Eragon é um livro divertido, bom para passar o tempo, de leitura rápida. Há alguns problemas de suspensão da descrença – mais para o final, principalmente. Eu deixei de levar o livro a sério depois de uma passagem em que os personagens atravessam um deserto durante o dia (!!!) e praticamente a jato com seus cavalos. Um pouco de lógica básica, no caso, não faria nenhum mal à trama.

Outro ponto é que, pelo menos para mim, Eragon, Saphira e amigos próximos nunca estiveram realmente em perigo – exceto aqueles que, para qualquer um que já viu Star Wars, precisam ser eliminados para o bem da história. Essa sensação de que não interessa o que aconteça, o personagem vai se dar bem – não estou nem falando de morte, mas de ver planos darem redondamente errado, de perigos iminentes, de separações dolorosas, de ver o personagem “por baixo” para poder se reerguer.

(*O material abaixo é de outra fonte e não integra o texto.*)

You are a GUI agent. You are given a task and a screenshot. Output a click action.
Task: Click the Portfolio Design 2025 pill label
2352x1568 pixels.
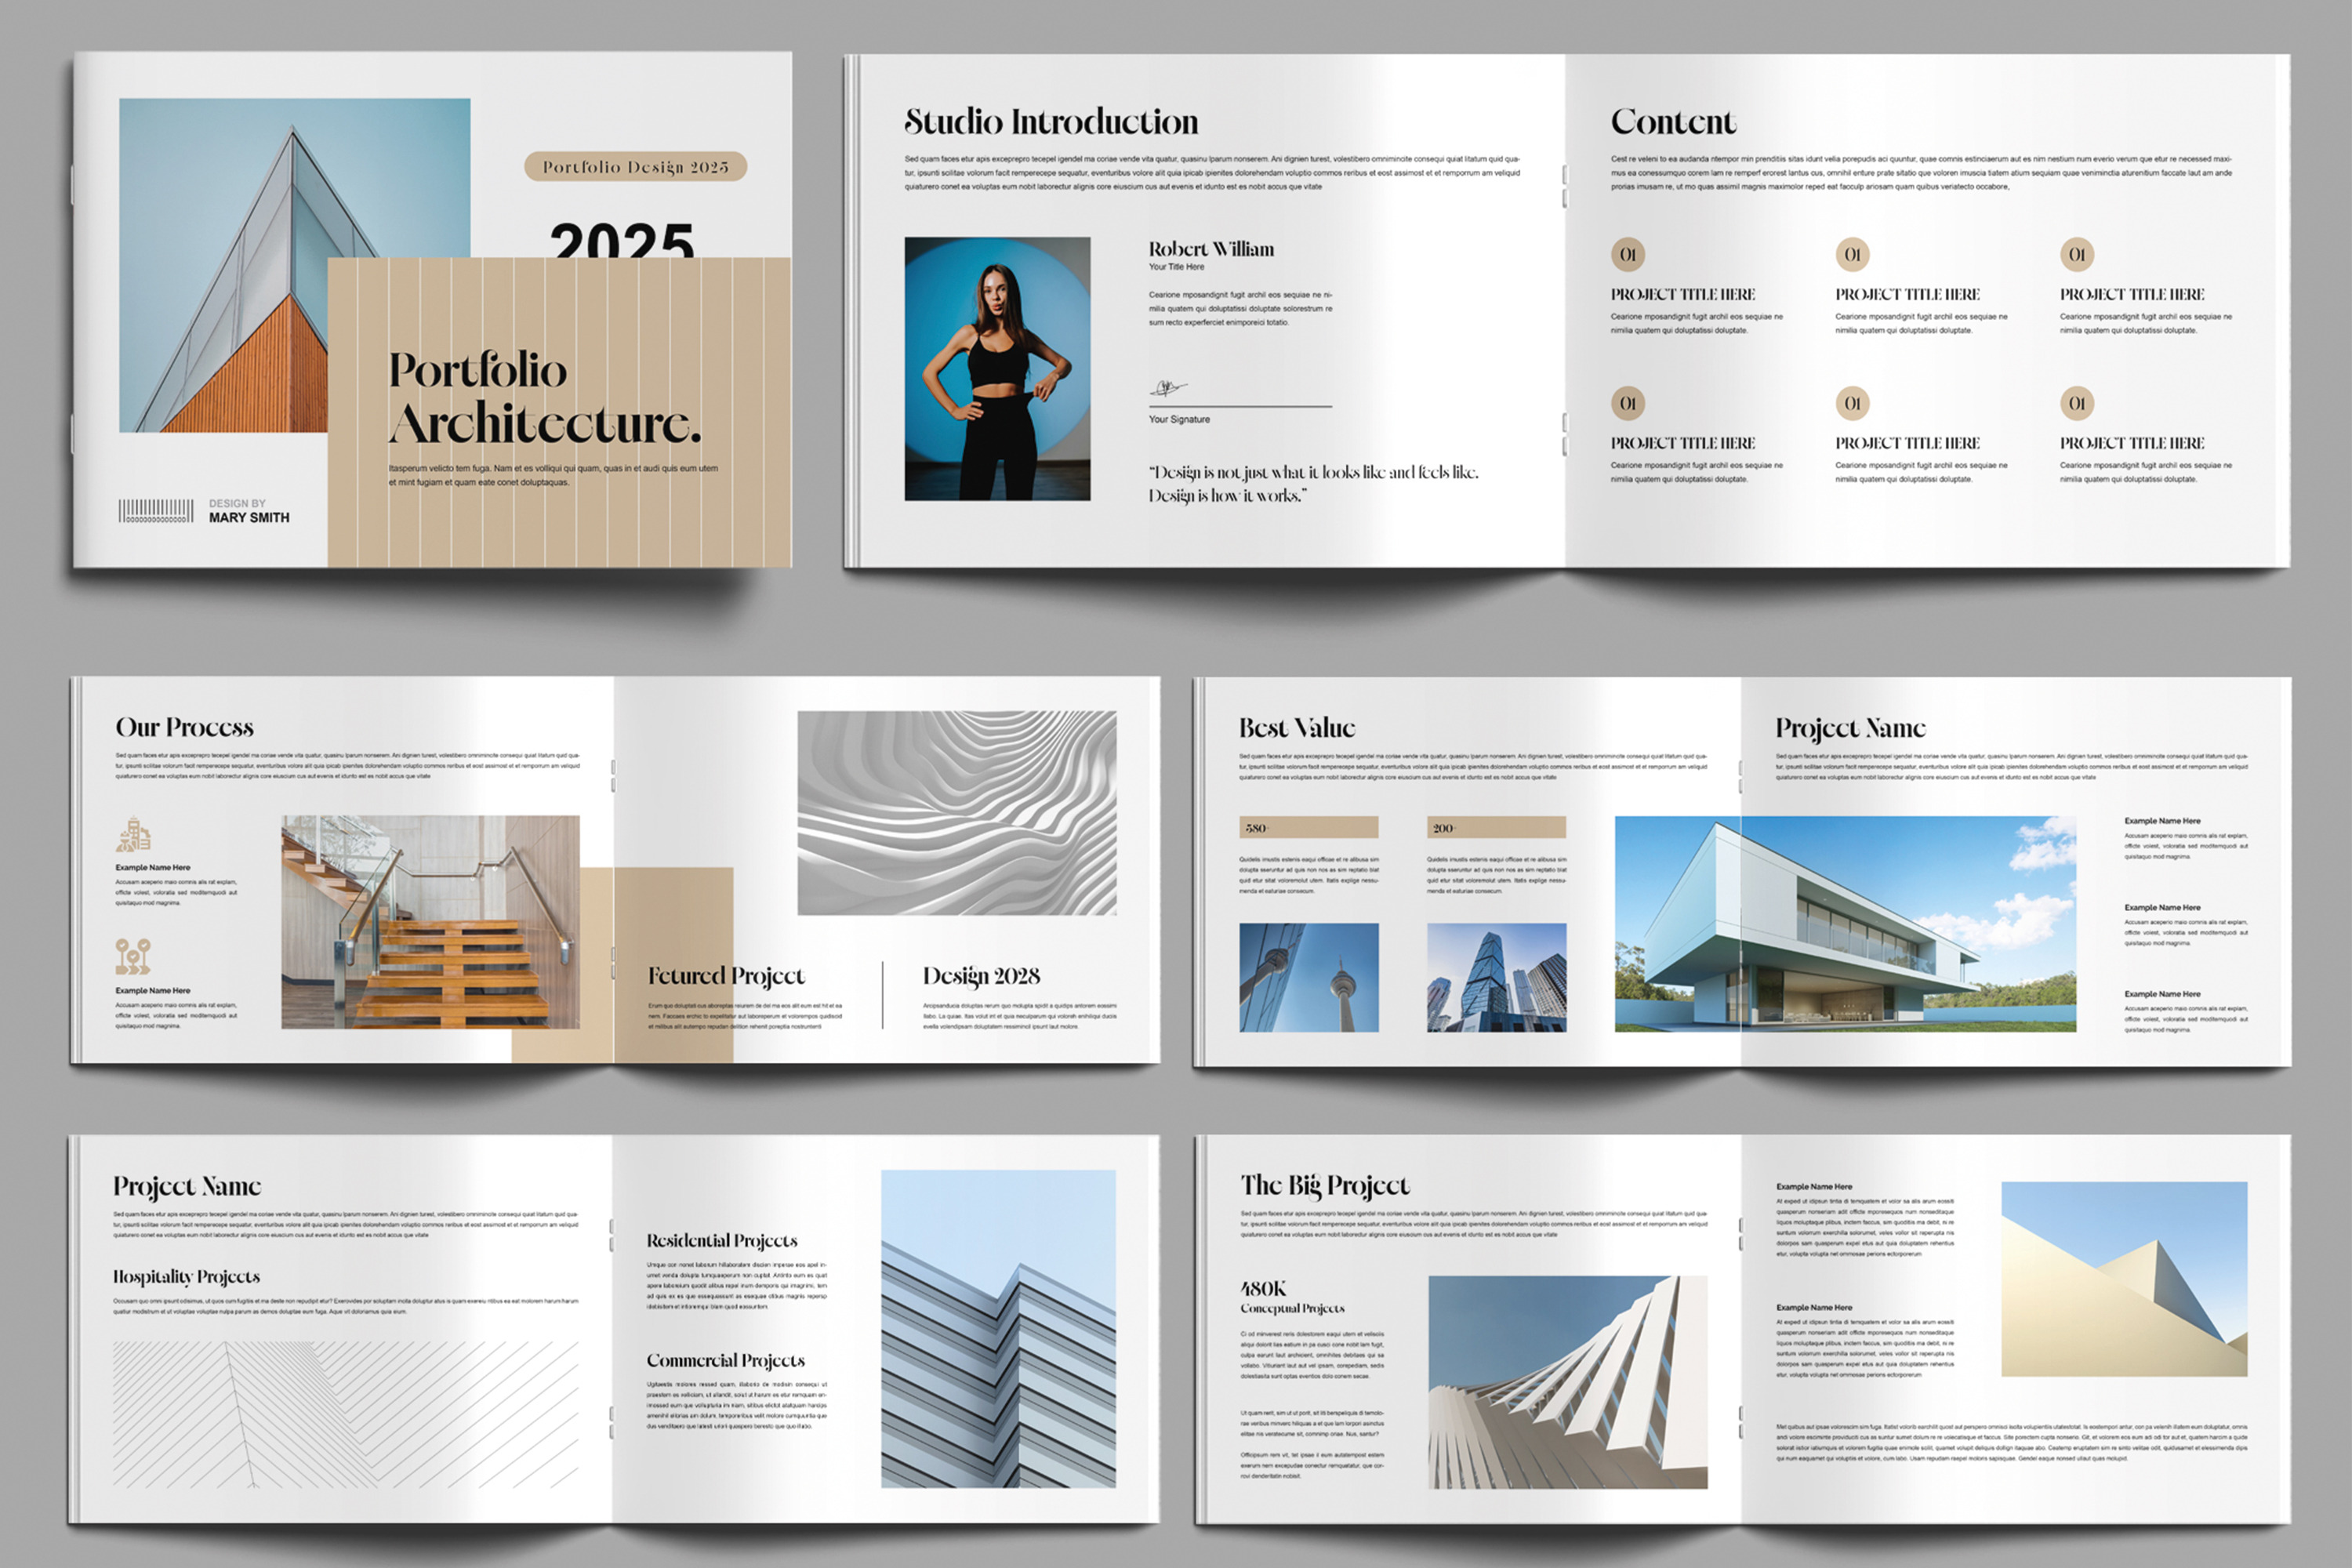click(635, 167)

Enfim, valeu a leitura, foi leve e divertida. Mas a satisfação foi a mesma de almoçar um miojo porque não tem mais nada em casa…

(e um p.s. inevitável: lá pelas tantas tem um figurante chamado Korgan. Não pude deixar de imaginar Aragorn, filho de Arathorn, herdeiro de Isildur, Elessar, de espada na mão dizendo “there can be only one“).